Khoiri menjelaskan, Pemberlakuan KM 184 tahun 2022 membatalkan KM 172 tahun 2022 mengenai penyesuaian tarif angkutan penyeberangan lintas antarprovinsi. Yang mana ditetapkan pada tanggal 15 September 2022, yang seharusnya berlaku 3 hari setelahnya.

Namun dia menilai SK tersebut ‘layu sebelum berkembang’, tidak pernah berlaku tanpa adanya kejelasan. Serta tidak ada pencabutan walaupun telah melewati batas waktu pemberlakuannya, yaitu tanggal 19 September 2022.
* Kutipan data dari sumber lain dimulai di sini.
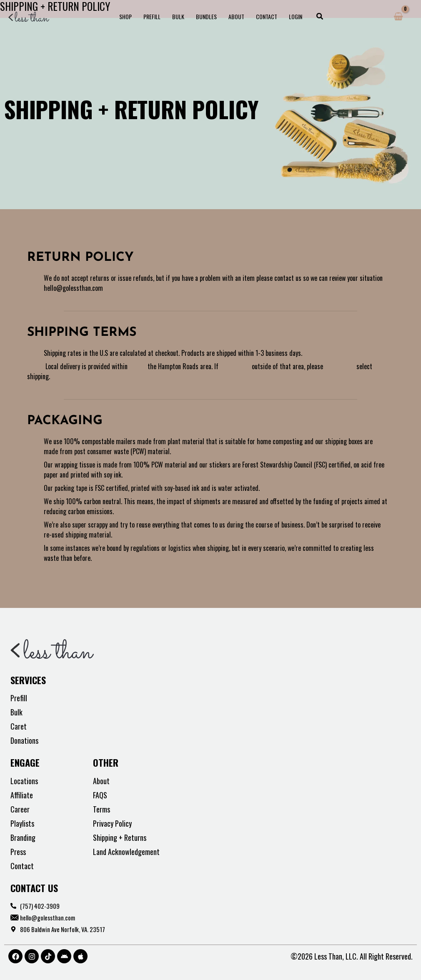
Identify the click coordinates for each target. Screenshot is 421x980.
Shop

“Organda sudah mengalami kenaikan antara 35 -45 persen dan Aptrindo 40 persen. sebelum terjadinya kenaikan tarif angkutan penyeberangan. Kenapa hal ini tidak ada kontrol dari pemerintah,” ujarnya.

“Ini berarti telah terjadi diskriminasi dimana moda transportasi laut, tidak diperhatikan oleh kemenhub padahal jargon Presiden Joko Widodo adalah maritim,” ucapnya.